Dalam UU No. 32 Tahun 2004 tentang Pemerintahan Daerah (UU
Pemda), Pasal 167 ayat (1) dinyatakan belanja daerah diprioritaskan untuk
melindungi dan meningkatkan kualitas kehidupan masyarakat dalam upaya memenuhi
kewajiban daerah sebagaimana dimaksud dalam pasal 22. Selanjutnya, oleh ayat
(2) ditegaskan “perlindungan dan peningkatan kualitas kehidupan masyarakat
sebagaimana dimaksud pada ayat (1) diwujudkan dalam bentuk peningkatan
pelayanan dasar, pendidikan, penyediaan fasilitas pelayanan kesehatan,
fasilitas sosial dan fasilitas umum yang layak, serta mengembangkan sistem
jaminan sosial”.
Berdasarkan UU Pemda tersebut maupun peraturan lainnya, jelas
tidak ada “petunjuk” yang bisa dijadikan “alasan pembenaran” mengalokasikan
dana APBD untuk kesejaheraan para aparatur Pemda.

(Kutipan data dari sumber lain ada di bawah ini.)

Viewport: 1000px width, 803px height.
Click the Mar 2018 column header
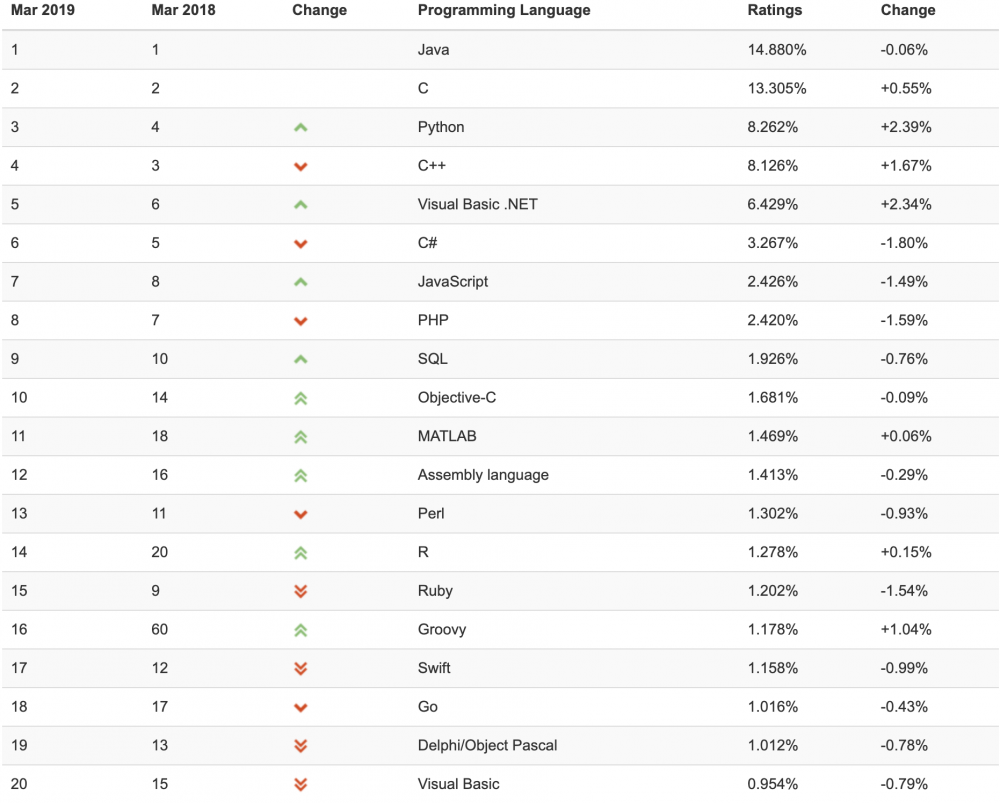coord(185,10)
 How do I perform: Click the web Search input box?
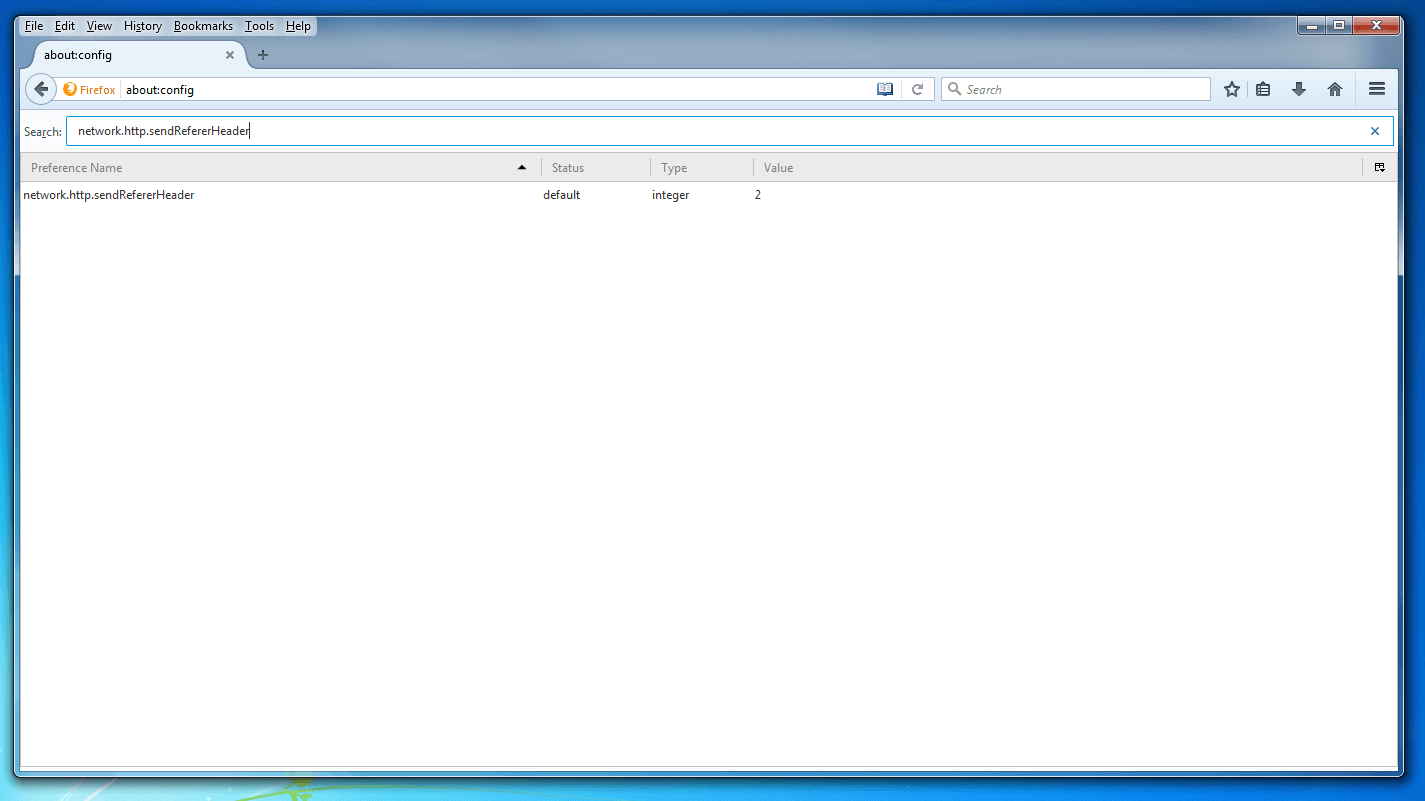pos(1080,89)
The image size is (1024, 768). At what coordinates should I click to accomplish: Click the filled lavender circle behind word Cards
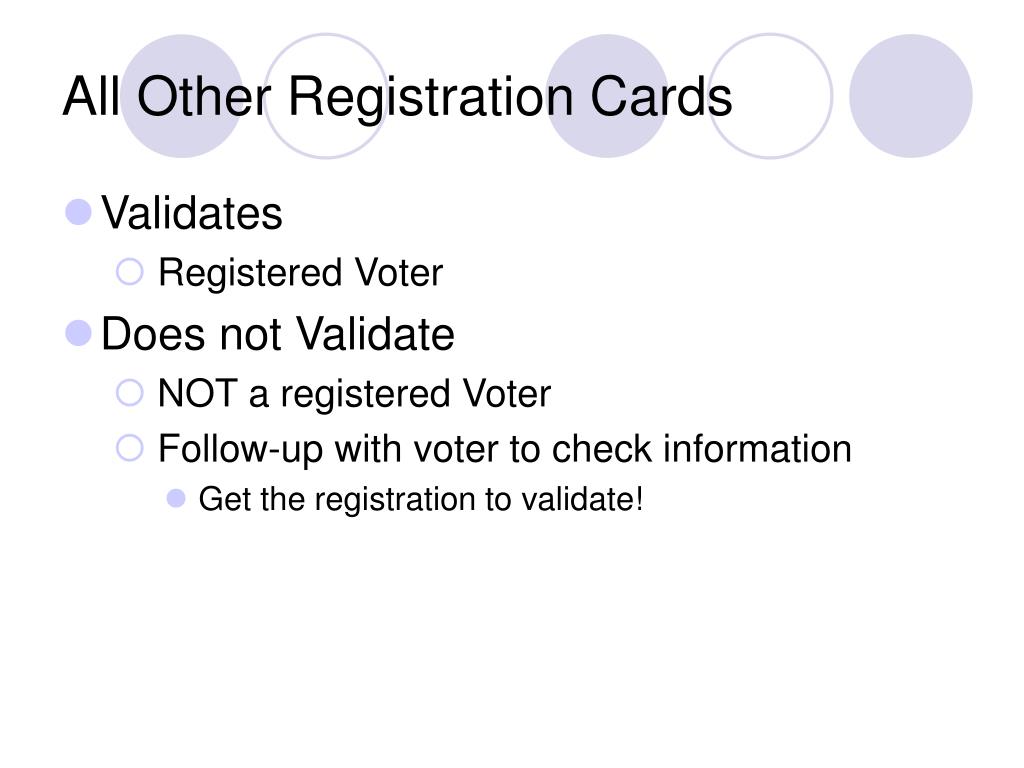607,96
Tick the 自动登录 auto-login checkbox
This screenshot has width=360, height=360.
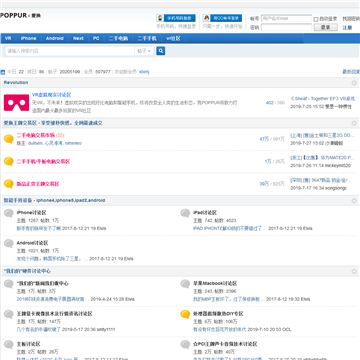point(316,19)
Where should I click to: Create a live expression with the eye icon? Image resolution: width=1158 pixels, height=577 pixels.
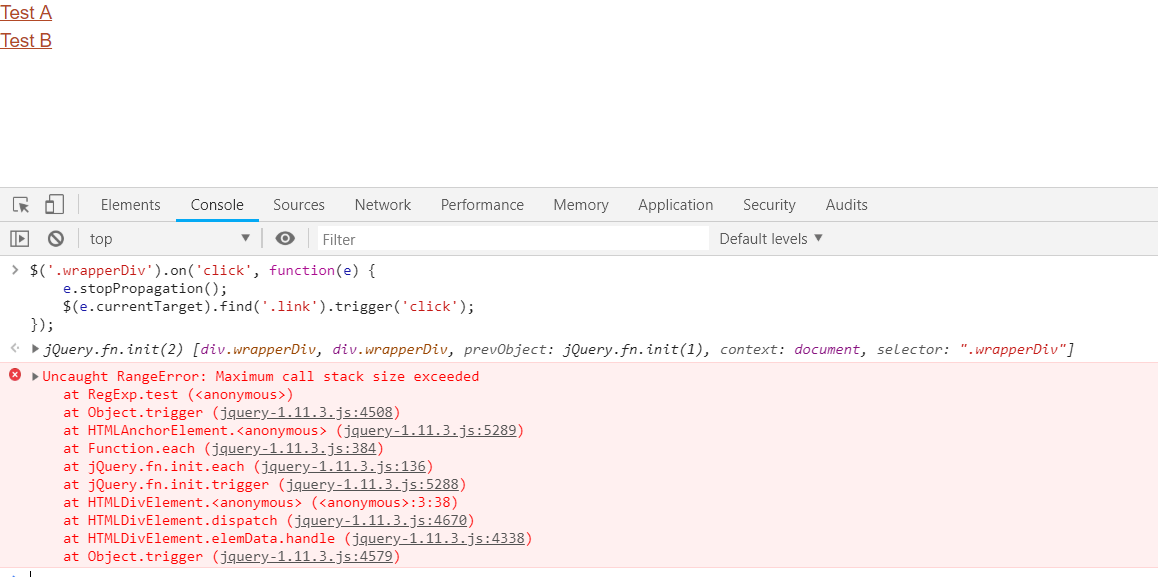click(285, 238)
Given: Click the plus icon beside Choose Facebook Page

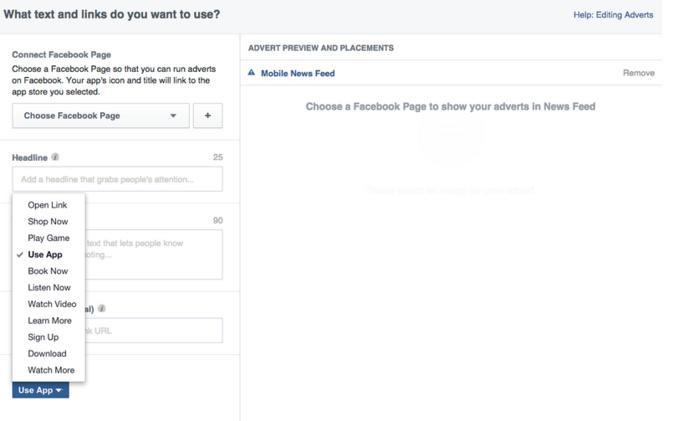Looking at the screenshot, I should point(208,116).
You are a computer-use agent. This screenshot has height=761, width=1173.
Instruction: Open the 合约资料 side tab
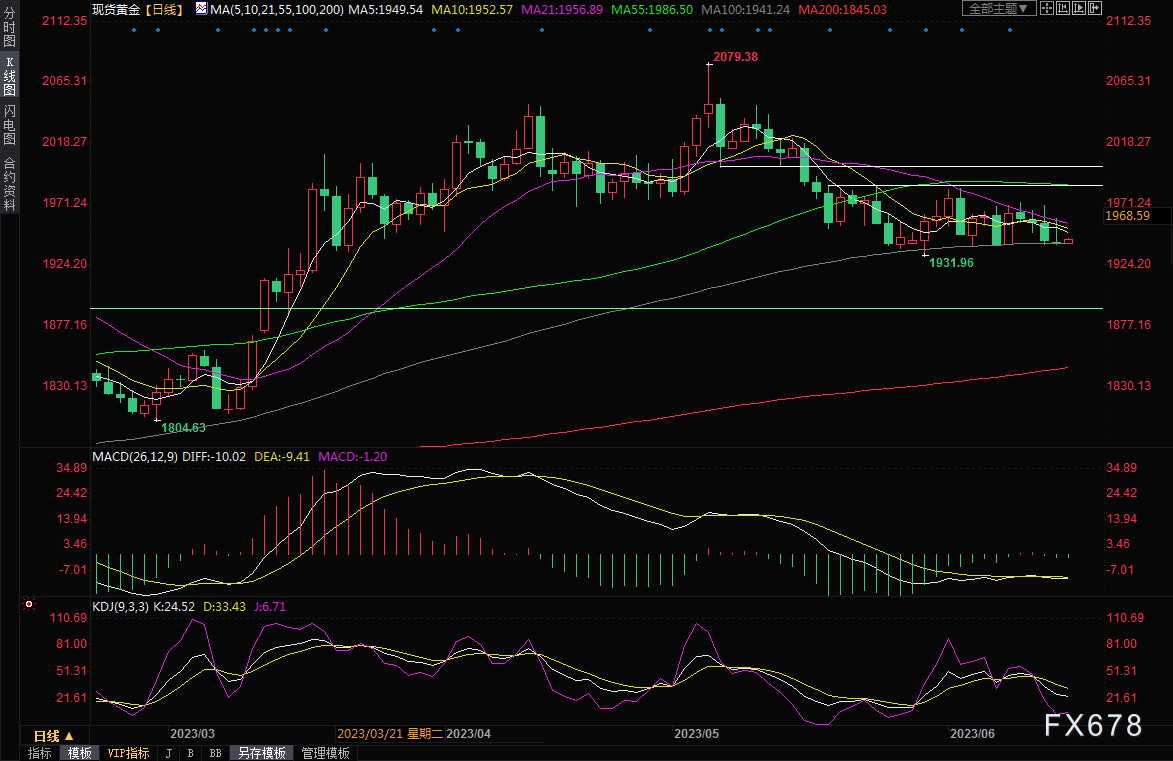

Apalagi jika dihitung secara
presentase jumlah PNS Daerah beserta Pegawai Tidak Tetap tidak sampai mencapai
angka 10% dari seluruh masyarakat di daerah tersebut. Dan sampai saat ini
manajemen kepegawaian masih dikelola oleh pusat mulai dari penetapan NIP hingga
Pensiun, termasuk besaran gaji dan tunjangan pejabatannya disediakan dengan
menggunakan Dana Alokasi Dasar yang ditetapkan secara nasional merupakan bagian
dalam Dana Alokasi Umum (DAU) yang dinyatakan secara tegas.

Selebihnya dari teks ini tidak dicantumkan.